**** Given information

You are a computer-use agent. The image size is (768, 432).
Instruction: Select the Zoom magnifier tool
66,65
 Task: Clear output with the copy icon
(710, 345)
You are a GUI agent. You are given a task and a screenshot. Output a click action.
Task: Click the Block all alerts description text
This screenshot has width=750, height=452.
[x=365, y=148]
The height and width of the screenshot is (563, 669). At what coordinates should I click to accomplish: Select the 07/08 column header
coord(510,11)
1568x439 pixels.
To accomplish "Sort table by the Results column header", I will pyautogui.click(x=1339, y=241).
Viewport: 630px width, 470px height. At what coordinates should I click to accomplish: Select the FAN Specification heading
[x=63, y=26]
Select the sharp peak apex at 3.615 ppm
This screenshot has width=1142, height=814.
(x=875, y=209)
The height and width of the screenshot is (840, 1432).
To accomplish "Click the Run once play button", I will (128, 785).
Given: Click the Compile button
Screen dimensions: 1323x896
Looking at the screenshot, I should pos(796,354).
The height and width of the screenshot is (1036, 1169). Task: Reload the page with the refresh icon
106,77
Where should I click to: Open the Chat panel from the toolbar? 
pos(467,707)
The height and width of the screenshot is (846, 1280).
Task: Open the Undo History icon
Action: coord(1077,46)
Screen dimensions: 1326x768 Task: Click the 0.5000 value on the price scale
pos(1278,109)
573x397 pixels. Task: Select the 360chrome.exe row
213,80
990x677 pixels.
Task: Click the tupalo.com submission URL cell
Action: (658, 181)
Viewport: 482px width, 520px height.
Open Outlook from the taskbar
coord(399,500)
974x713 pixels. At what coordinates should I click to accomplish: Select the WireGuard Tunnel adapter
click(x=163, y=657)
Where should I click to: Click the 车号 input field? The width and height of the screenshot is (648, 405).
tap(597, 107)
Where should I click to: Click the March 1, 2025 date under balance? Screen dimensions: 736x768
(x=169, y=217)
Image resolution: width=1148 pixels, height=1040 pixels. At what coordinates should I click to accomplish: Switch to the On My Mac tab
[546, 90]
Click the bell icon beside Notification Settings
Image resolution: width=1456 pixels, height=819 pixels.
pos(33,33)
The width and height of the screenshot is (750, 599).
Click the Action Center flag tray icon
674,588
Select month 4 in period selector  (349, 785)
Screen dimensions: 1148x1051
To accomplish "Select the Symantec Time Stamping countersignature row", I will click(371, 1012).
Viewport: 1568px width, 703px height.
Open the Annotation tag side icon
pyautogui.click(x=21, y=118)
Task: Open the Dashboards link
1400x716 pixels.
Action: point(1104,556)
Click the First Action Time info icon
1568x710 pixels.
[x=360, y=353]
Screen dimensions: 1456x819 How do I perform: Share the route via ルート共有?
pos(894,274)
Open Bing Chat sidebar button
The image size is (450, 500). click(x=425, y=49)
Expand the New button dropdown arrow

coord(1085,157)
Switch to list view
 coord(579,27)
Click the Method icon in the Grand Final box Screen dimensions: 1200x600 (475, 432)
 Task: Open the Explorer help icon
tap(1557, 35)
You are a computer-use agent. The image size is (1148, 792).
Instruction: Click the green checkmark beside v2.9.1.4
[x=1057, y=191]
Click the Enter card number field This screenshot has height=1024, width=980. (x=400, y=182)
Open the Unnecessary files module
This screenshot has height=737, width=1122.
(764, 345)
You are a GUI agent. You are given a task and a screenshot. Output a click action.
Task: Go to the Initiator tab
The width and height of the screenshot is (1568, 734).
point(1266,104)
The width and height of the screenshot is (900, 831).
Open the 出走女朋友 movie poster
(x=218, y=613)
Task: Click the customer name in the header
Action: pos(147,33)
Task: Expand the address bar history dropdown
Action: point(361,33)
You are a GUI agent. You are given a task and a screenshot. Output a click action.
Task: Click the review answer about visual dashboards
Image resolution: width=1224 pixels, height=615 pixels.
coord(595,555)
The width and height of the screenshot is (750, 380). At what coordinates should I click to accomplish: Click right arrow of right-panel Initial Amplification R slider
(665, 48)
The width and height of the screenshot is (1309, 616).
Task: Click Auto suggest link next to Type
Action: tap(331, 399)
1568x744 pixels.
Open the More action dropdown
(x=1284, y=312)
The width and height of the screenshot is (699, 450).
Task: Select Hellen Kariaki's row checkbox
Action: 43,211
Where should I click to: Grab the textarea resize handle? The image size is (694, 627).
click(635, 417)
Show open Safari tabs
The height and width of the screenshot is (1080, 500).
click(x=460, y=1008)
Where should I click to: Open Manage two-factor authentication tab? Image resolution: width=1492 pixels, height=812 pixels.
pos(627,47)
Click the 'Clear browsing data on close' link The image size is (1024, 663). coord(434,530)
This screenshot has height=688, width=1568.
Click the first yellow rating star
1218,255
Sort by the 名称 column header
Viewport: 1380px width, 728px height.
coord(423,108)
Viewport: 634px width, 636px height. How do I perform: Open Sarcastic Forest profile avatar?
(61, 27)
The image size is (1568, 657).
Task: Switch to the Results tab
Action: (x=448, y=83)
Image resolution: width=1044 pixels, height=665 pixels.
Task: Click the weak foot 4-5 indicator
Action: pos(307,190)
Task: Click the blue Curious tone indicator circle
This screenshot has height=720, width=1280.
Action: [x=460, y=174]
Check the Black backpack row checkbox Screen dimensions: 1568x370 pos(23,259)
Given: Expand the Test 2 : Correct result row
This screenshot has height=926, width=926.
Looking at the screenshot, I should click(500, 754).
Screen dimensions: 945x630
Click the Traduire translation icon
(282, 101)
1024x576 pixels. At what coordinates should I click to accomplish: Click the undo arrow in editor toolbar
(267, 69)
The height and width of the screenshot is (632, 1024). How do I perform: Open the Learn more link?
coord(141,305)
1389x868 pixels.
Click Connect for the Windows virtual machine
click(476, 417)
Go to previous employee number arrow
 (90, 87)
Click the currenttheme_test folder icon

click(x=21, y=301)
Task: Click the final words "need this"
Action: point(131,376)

********

> Directions: When you copy the data, keep every line word for word.

> Answer for the task:
You are a computer-use agent. The image size is (768, 432).
Instruction: Select the Zoom magnifier tool
66,65
 Task: Clear output with the copy icon
(710, 345)
You are a GUI agent. You are given a task and a screenshot. Output a click action.
Task: Click the Block all alerts description text
This screenshot has width=750, height=452.
[x=365, y=148]
The height and width of the screenshot is (563, 669). At what coordinates should I click to accomplish: Select the 07/08 column header
coord(510,11)
1568x439 pixels.
To accomplish "Sort table by the Results column header", I will pyautogui.click(x=1339, y=241).
Viewport: 630px width, 470px height. At what coordinates should I click to accomplish: Select the FAN Specification heading
[x=63, y=26]
Select the sharp peak apex at 3.615 ppm
This screenshot has width=1142, height=814.
(x=875, y=209)
The height and width of the screenshot is (840, 1432).
To accomplish "Click the Run once play button", I will (128, 785).
Given: Click the Compile button
Screen dimensions: 1323x896
Looking at the screenshot, I should pos(796,354).
The height and width of the screenshot is (1036, 1169). Task: Reload the page with the refresh icon
106,77
Where should I click to: Open the Chat panel from the toolbar? 
pos(467,707)
The height and width of the screenshot is (846, 1280).
Task: Open the Undo History icon
Action: coord(1077,46)
Screen dimensions: 1326x768 Task: Click the 0.5000 value on the price scale
pos(1278,109)
573x397 pixels. Task: Select the 360chrome.exe row
213,80
990x677 pixels.
Task: Click the tupalo.com submission URL cell
Action: (658, 181)
Viewport: 482px width, 520px height.
Open Outlook from the taskbar
coord(399,500)
974x713 pixels. At what coordinates should I click to accomplish: Select the WireGuard Tunnel adapter
click(x=163, y=657)
Where should I click to: Click the 车号 input field? The width and height of the screenshot is (648, 405).
tap(597, 107)
Where should I click to: Click the March 1, 2025 date under balance? Screen dimensions: 736x768
(x=169, y=217)
Image resolution: width=1148 pixels, height=1040 pixels. At what coordinates should I click to accomplish: Switch to the On My Mac tab
[546, 90]
Click the bell icon beside Notification Settings
Image resolution: width=1456 pixels, height=819 pixels.
pos(33,33)
The width and height of the screenshot is (750, 599).
Click the Action Center flag tray icon
674,588
Select month 4 in period selector  (349, 785)
Screen dimensions: 1148x1051
To accomplish "Select the Symantec Time Stamping countersignature row", I will click(371, 1012).
Viewport: 1568px width, 703px height.
Open the Annotation tag side icon
pyautogui.click(x=21, y=118)
Task: Open the Dashboards link
1400x716 pixels.
Action: point(1104,556)
Click the First Action Time info icon
1568x710 pixels.
[x=360, y=353]
Screen dimensions: 1456x819 How do I perform: Share the route via ルート共有?
pos(894,274)
Open Bing Chat sidebar button
The image size is (450, 500). click(x=425, y=49)
Expand the New button dropdown arrow

coord(1085,157)
Switch to list view
 coord(579,27)
Click the Method icon in the Grand Final box Screen dimensions: 1200x600 (475, 432)
 Task: Open the Explorer help icon
tap(1557, 35)
You are a computer-use agent. The image size is (1148, 792).
Instruction: Click the green checkmark beside v2.9.1.4
[x=1057, y=191]
Click the Enter card number field This screenshot has height=1024, width=980. (x=400, y=182)
Open the Unnecessary files module
This screenshot has height=737, width=1122.
(764, 345)
You are a GUI agent. You are given a task and a screenshot. Output a click action.
Task: Go to the Initiator tab
The width and height of the screenshot is (1568, 734).
point(1266,104)
The width and height of the screenshot is (900, 831).
Open the 出走女朋友 movie poster
(x=218, y=613)
Task: Click the customer name in the header
Action: pos(147,33)
Task: Expand the address bar history dropdown
Action: point(361,33)
You are a GUI agent. You are given a task and a screenshot. Output a click action.
Task: Click the review answer about visual dashboards
Image resolution: width=1224 pixels, height=615 pixels.
coord(595,555)
The width and height of the screenshot is (750, 380). At what coordinates should I click to accomplish: Click right arrow of right-panel Initial Amplification R slider
(665, 48)
The width and height of the screenshot is (1309, 616).
Task: Click Auto suggest link next to Type
Action: tap(331, 399)
1568x744 pixels.
Open the More action dropdown
(x=1284, y=312)
The width and height of the screenshot is (699, 450).
Task: Select Hellen Kariaki's row checkbox
Action: 43,211
Where should I click to: Grab the textarea resize handle? The image size is (694, 627).
click(635, 417)
Show open Safari tabs
The height and width of the screenshot is (1080, 500).
click(x=460, y=1008)
Where should I click to: Open Manage two-factor authentication tab? Image resolution: width=1492 pixels, height=812 pixels.
pos(627,47)
Click the 'Clear browsing data on close' link The image size is (1024, 663). coord(434,530)
This screenshot has height=688, width=1568.
Click the first yellow rating star
1218,255
Sort by the 名称 column header
Viewport: 1380px width, 728px height.
coord(423,108)
Viewport: 634px width, 636px height. How do I perform: Open Sarcastic Forest profile avatar?
(61, 27)
The image size is (1568, 657).
Task: Switch to the Results tab
Action: (x=448, y=83)
Image resolution: width=1044 pixels, height=665 pixels.
Task: Click the weak foot 4-5 indicator
Action: pos(307,190)
Task: Click the blue Curious tone indicator circle
This screenshot has height=720, width=1280.
Action: [x=460, y=174]
Check the Black backpack row checkbox Screen dimensions: 1568x370 pos(23,259)
Given: Expand the Test 2 : Correct result row
This screenshot has height=926, width=926.
Looking at the screenshot, I should click(500, 754).
Screen dimensions: 945x630
Click the Traduire translation icon
(282, 101)
1024x576 pixels. At what coordinates should I click to accomplish: Click the undo arrow in editor toolbar
(267, 69)
The height and width of the screenshot is (632, 1024). How do I perform: Open the Learn more link?
coord(141,305)
1389x868 pixels.
Click Connect for the Windows virtual machine
click(476, 417)
Go to previous employee number arrow
 (90, 87)
Click the currenttheme_test folder icon

click(x=21, y=301)
Task: Click the final words "need this"
Action: point(131,376)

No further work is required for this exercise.